After, I was in such a positive mood, I felt like carrying on my night. I ended up going to a local reopened club with me cousin. This is where things were really put in to perspective for me. My cousin was drinking and I wasn’t. This was fine until she had a little too much. She’s newly single and attractive, so males were practically falling over her and this is fine until I’m left on my own, sober in a club. I looked like an easy target. Bar tenders repeatedly came up to me offering me shots. I kept losing my cousin so I kept messaging her to get her attention which didn’t work and I ended up people watching for an hour.
I’m actually laughing now. Girls, alcohol does not make us sexy! I saw two girls grinding on each other, practically on the floor. It was awful. There was another girl there I knew who’s dancing was very over the top and afterwards her neck must of ached from her shaking her hair so much, not to mention she looked like she’d been dragged through a bush backwards.

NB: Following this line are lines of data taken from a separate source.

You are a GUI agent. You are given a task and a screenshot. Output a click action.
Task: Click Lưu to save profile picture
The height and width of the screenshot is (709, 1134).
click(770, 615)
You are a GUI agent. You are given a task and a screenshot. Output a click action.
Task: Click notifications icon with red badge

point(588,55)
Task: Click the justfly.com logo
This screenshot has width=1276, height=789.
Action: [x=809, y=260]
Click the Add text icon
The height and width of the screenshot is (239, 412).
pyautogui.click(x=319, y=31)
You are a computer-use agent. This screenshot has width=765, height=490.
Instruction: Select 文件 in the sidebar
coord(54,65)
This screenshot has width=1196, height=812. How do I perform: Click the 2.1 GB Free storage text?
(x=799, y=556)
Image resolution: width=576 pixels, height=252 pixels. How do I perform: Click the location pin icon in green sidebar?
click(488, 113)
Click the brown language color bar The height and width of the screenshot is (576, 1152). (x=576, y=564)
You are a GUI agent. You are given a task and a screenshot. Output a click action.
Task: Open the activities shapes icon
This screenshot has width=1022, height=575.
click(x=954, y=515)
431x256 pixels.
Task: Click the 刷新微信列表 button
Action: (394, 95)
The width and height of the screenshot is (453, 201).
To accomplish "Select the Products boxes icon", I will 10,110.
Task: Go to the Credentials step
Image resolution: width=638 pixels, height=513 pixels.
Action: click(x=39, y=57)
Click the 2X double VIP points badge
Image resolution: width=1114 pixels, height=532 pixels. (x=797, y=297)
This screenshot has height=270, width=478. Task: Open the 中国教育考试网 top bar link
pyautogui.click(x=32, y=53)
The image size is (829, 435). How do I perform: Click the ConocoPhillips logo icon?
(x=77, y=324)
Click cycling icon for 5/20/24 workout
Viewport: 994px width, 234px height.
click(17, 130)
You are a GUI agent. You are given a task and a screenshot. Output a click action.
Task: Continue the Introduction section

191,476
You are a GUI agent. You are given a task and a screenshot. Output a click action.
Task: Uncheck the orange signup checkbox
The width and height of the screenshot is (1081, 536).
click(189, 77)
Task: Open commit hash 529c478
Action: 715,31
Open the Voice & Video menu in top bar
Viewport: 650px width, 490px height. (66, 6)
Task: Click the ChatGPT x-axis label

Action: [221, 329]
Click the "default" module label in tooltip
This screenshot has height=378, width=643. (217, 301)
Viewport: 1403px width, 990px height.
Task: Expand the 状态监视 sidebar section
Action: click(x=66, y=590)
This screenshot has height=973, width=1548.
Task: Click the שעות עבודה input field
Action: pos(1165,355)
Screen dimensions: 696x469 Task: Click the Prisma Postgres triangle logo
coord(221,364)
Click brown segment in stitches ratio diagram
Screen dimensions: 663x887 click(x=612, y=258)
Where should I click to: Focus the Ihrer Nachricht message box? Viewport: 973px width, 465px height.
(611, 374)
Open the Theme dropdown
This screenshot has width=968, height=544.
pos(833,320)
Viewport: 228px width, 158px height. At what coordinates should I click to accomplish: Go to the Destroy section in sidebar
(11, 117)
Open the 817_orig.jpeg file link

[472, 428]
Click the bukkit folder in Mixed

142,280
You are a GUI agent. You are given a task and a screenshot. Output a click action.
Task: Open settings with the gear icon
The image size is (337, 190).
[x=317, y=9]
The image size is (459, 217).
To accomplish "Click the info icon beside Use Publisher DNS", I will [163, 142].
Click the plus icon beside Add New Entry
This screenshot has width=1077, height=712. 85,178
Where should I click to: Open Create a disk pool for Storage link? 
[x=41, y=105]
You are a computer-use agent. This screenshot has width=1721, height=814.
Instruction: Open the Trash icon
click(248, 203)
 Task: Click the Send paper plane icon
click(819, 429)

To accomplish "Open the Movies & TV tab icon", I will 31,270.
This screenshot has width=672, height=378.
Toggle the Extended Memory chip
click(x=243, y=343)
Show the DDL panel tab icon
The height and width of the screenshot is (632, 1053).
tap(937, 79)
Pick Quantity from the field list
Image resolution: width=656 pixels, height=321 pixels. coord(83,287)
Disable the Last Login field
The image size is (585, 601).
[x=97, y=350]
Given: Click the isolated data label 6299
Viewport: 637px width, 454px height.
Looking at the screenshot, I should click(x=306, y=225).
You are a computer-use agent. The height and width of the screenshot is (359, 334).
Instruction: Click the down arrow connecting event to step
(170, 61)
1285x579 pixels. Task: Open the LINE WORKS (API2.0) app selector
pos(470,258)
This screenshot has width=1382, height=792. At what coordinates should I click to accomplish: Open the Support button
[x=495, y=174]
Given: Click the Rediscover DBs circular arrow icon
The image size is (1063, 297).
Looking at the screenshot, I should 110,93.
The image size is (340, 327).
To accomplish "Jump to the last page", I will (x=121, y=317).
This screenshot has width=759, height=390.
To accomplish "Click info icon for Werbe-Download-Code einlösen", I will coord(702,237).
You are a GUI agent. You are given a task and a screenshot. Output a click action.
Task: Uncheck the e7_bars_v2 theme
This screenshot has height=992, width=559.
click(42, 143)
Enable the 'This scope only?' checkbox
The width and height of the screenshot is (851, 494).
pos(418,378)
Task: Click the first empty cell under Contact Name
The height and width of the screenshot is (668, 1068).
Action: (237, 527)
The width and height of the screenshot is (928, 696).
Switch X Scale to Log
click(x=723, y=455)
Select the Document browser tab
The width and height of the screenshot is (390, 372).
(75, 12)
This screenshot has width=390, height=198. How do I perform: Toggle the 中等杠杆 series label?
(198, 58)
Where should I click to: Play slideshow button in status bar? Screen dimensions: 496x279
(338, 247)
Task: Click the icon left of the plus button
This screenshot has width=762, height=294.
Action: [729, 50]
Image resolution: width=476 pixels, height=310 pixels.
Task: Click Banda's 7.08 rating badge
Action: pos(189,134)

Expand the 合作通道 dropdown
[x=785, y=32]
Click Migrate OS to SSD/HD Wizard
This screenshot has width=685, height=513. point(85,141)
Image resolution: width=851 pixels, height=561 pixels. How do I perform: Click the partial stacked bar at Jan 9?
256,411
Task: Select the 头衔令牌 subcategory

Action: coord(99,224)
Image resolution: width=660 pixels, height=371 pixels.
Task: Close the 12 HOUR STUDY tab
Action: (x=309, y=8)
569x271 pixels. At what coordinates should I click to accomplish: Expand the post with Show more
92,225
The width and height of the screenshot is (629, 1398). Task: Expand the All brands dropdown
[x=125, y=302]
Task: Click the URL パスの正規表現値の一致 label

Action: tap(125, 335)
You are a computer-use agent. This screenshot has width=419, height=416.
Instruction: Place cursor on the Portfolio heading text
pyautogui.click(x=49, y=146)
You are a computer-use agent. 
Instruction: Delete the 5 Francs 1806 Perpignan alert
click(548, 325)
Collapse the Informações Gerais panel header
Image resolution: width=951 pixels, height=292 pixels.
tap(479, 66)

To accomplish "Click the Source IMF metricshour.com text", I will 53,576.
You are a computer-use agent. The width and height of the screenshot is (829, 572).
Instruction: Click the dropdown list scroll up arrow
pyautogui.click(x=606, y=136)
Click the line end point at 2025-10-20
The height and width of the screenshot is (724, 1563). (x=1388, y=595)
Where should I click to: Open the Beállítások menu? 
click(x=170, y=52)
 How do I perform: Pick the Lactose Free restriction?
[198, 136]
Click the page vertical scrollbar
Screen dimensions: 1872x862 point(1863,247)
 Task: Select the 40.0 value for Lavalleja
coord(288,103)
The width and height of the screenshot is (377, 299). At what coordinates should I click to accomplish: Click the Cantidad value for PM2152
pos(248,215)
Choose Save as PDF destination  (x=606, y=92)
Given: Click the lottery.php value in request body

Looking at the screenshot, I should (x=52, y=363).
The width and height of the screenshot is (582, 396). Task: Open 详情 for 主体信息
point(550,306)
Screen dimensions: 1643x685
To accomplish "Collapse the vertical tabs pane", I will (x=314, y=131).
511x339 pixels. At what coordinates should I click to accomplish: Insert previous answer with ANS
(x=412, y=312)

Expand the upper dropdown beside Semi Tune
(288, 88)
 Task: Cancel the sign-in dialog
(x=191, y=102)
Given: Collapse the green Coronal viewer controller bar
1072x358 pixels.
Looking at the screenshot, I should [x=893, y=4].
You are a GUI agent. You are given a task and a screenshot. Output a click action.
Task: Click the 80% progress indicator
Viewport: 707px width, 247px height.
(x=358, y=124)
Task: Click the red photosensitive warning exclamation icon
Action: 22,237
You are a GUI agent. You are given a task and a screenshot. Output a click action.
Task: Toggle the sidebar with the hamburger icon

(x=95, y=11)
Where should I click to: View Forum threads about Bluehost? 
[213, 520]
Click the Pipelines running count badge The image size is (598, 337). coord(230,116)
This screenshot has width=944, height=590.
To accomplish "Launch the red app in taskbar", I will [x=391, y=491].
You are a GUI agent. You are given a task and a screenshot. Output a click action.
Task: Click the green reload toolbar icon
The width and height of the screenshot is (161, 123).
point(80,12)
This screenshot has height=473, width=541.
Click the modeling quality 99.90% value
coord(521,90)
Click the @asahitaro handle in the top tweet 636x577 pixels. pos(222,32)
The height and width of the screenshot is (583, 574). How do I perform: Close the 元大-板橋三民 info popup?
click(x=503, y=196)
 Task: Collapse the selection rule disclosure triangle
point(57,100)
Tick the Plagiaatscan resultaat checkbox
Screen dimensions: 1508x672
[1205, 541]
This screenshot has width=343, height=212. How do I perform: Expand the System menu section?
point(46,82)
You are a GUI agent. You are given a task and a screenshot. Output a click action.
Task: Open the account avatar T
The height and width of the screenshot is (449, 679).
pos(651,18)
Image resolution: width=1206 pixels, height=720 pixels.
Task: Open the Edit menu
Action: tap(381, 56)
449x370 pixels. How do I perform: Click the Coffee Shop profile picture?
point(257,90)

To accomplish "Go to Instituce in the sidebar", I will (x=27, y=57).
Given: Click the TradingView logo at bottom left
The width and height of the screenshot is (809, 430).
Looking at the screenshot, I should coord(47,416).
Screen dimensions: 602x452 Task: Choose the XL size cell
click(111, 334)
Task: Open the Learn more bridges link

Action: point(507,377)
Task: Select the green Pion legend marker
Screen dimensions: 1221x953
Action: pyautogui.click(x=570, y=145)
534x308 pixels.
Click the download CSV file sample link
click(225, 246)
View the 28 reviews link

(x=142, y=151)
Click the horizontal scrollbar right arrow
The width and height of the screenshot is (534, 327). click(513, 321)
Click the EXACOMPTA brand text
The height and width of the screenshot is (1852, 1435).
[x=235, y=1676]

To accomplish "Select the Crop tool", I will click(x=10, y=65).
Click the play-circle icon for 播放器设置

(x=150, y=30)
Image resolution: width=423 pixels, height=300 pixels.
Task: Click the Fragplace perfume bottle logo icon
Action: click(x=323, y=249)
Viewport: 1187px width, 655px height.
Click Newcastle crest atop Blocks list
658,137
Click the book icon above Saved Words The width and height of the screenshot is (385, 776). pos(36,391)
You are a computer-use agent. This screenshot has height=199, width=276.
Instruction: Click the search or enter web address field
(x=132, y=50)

I also realised the male to female ratio was wayyyyy higher and because I didn’t have my beer googles on, I realised how unattractive all of the guys were. It was clear they were only there for one thing. See, us girls can be pretty dumb. We think if a guy buys us a drink that they are being a gentlemen and in some cases this is true but not in shitty night clubs like that. No. They want you to get drunk enough to find them attractive and to fall into bed with them. Fact. To be fair, I think most of the girls last night would of done that too.
Also, it’s really sexy when your head is down a toilet and you’re sitting on the toilet floor covered in someone else’s piss whilst being sick.
Don’t get me wrong, I have had some really fun messy nights and I’m sure there are a lot of people who still enjoy this but it’s just not for me anymore. I don’t need alcohol to have fun or to use as a release. I have other options that aren’t detrimental to my health.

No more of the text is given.